[Records for the exercise Boundary: Start]

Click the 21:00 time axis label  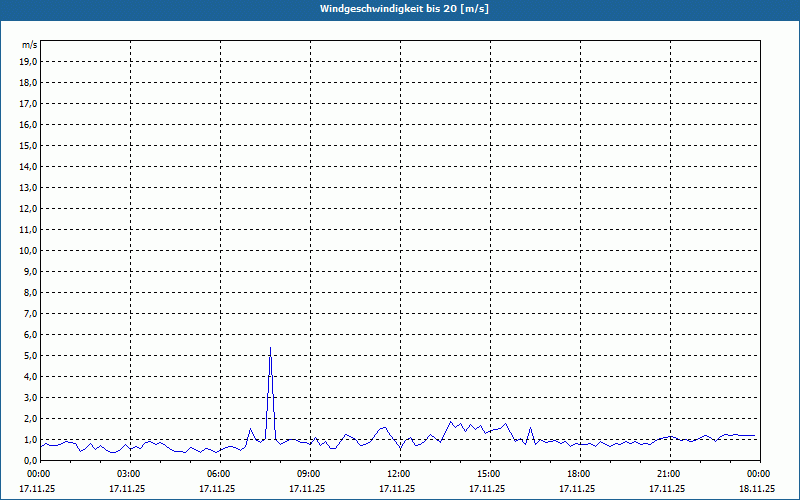coord(669,474)
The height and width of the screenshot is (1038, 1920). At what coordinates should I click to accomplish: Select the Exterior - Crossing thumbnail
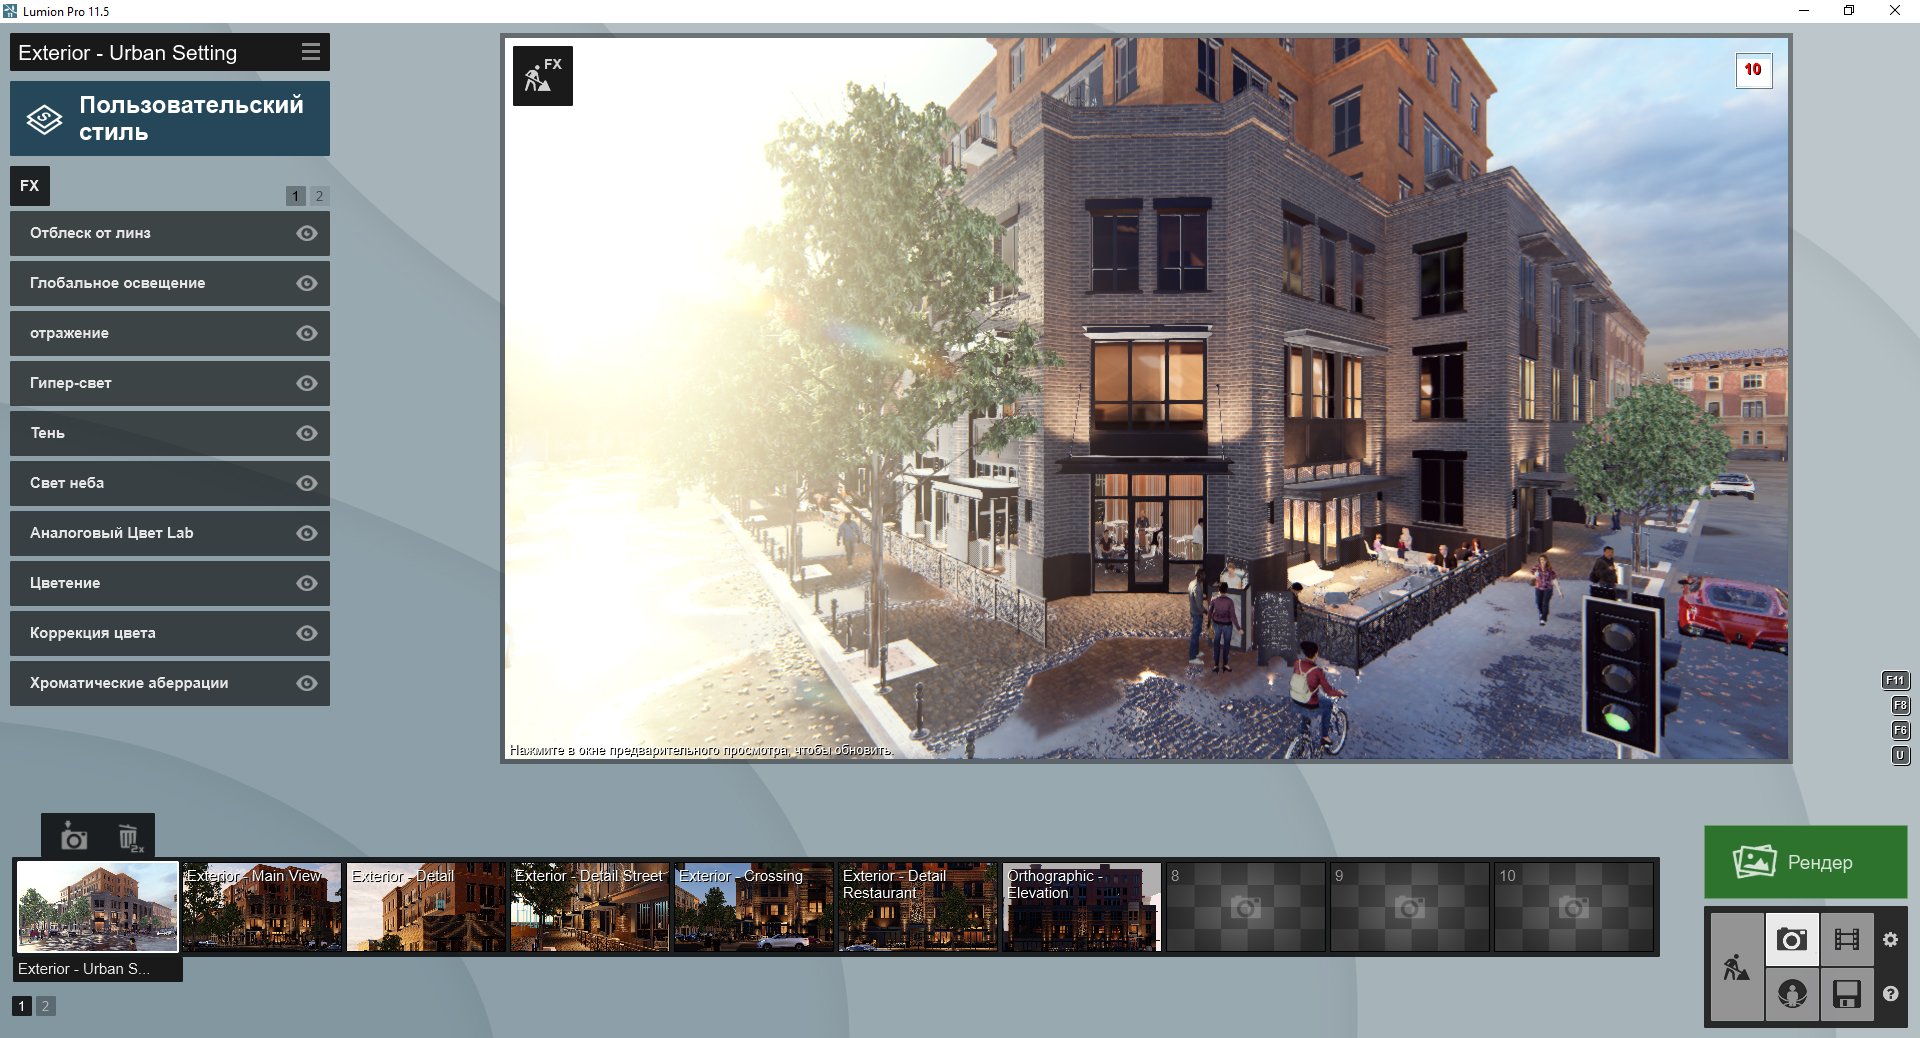coord(753,907)
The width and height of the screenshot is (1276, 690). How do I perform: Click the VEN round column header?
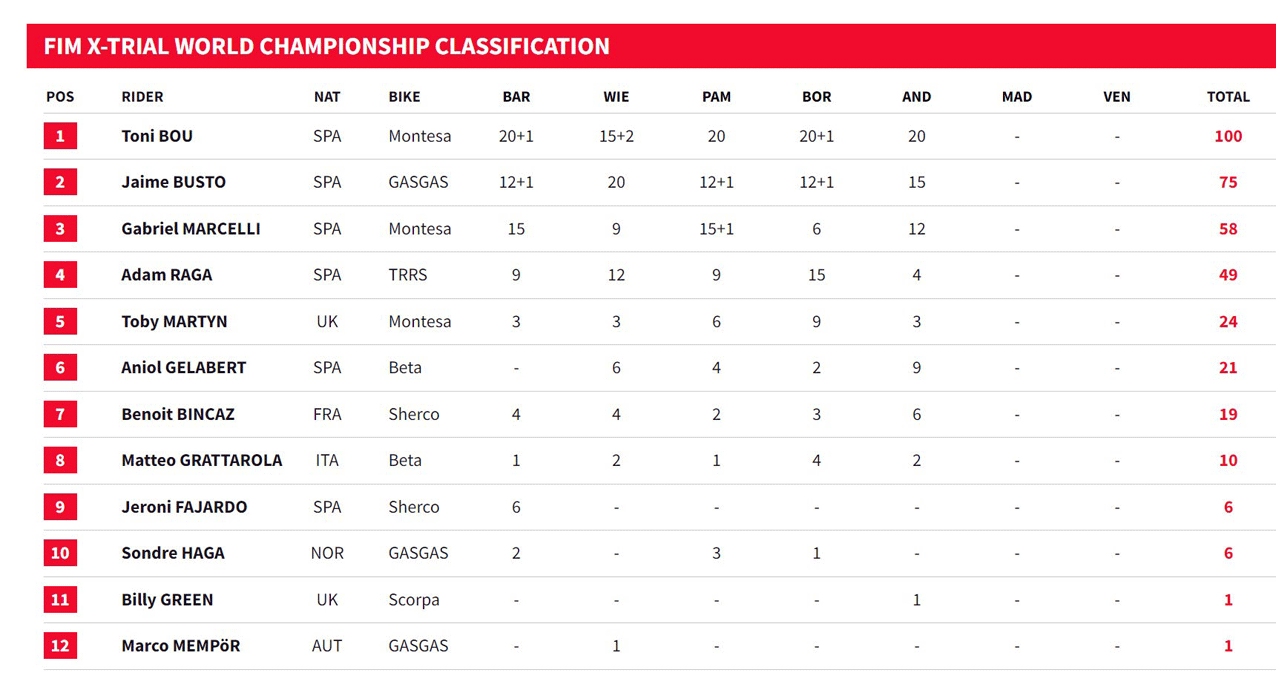coord(1117,97)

[Records for the exercise Boundary: End]

▸ Activity
Without the pictures, transcribe the lines from the one containing "The height and" through the end of the data, exactly and only those.

▸ Completed task
The height and width of the screenshot is (1038, 1920). At what coordinates should I click to accomplish: Select the Exterior - Crossing thumbnail
coord(753,907)
The width and height of the screenshot is (1276, 690). How do I perform: Click the VEN round column header?
coord(1117,97)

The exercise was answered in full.